CHAIRS. On se sert de cette expression dans le langage de la Peinture, lorsqu’on dit, par exemple, dans ce tableau les chairs sont admirablement peintes. Rubens peignoit les chairs d’une manière brillante. Il employoit dans les chairs des passages fins & agréables. Ce mot & les manières de l’employer, ont, comme on le voit, des relations sensibles, avec ce qu’on appelle carnation, coloris & couleurs, qui se trouvent heureusement rapprochés dans la collection des articles qu’exige la lettre C.

Peindre la chair ou les chairs, est dans la Peinture un objet d’autant plus important qu’il a lieu dans tous les tableaux où l’on copie la nature humaine, & sur-tout l’homme vivant & animé, comme dans l’histoire & dans le portrait sur-tout. C’est aussi un des objets les plus difficiles à bien rendre, parce que les chairs en effet sont susceptibles d’une infinité de dégradations, de finesses de tons & de passages qui exigent & une grande étude de la nature, & une grande legereté de pinceau. En parlant ici de la nature particulière des chairs, j’entends principalement la manière dont la lumière se réfléchit sur cette substance.
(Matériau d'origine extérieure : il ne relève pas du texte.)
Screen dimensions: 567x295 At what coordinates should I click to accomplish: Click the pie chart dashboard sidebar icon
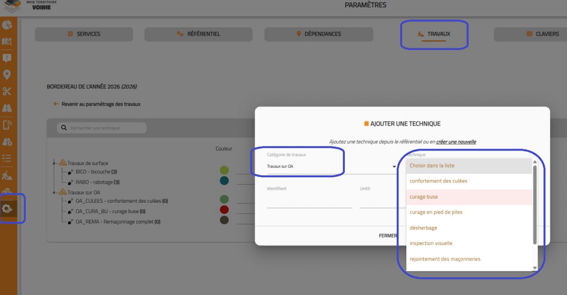[7, 25]
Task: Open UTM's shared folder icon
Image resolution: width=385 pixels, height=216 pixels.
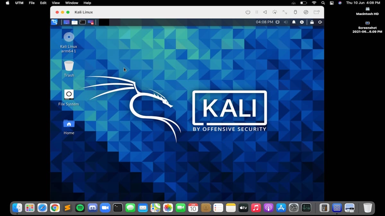Action: pos(316,12)
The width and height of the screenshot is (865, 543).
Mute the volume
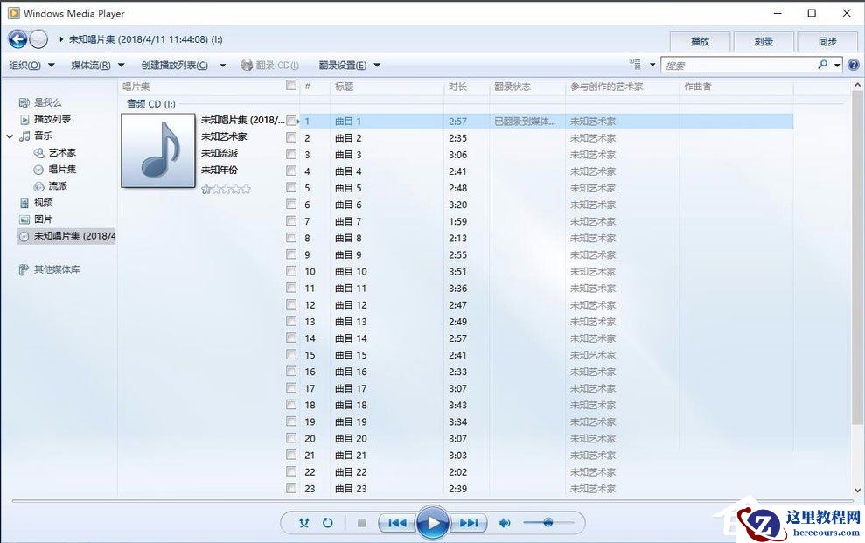(505, 522)
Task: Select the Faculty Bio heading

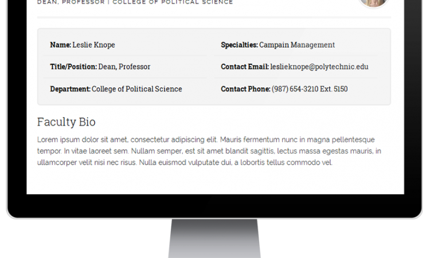Action: point(66,122)
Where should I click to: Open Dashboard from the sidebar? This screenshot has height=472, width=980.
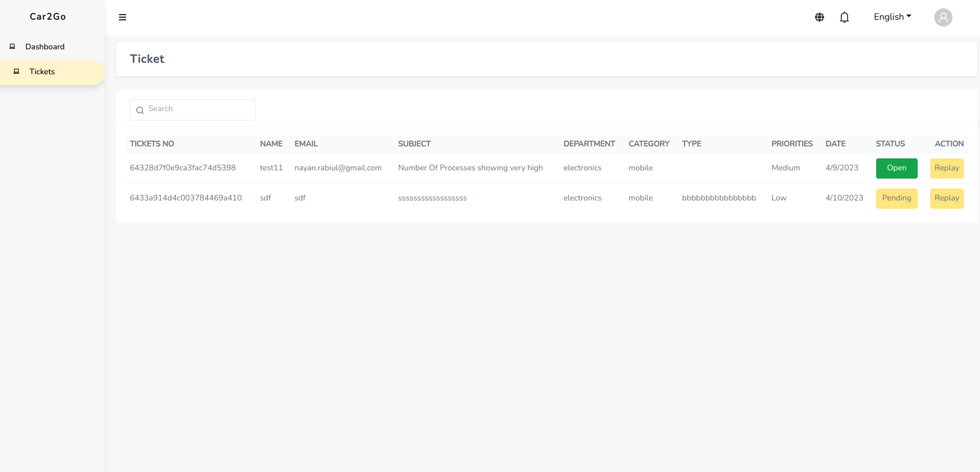[45, 47]
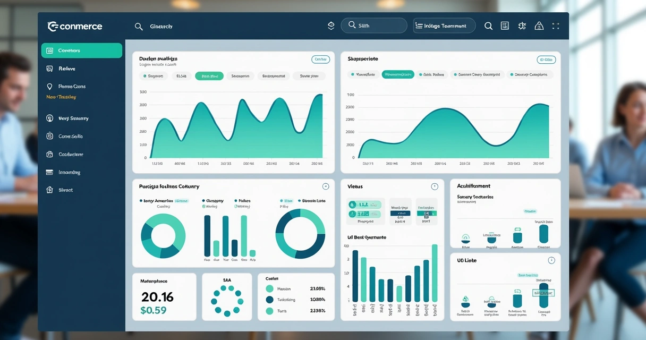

L’Artiste observateur & jaloux de plaire, examine l’effet que produisent les différentes incidences de la lumière sur le visage d’une femme, sur ses bras, sur ses mains, sur son col & sa gorge, sur-tout si elle est blanche ; si sa peau est fine, transparente & légèrement colorée par le sang que couvre le tissu délicat de l’épiderme.

La consistance ferme, souple & poreuse, dont la nature, le printems de l’âge, & la santé douent une jeune beauté, modifie la lumière qui n’est pas renvoyée par le tissu de la peau, de la même manière que par les substances dures ou raboteuses, dont la surface résiste beaucoup davantage à l’incidence de ses rayons, ou en absorbe une trop grande partie.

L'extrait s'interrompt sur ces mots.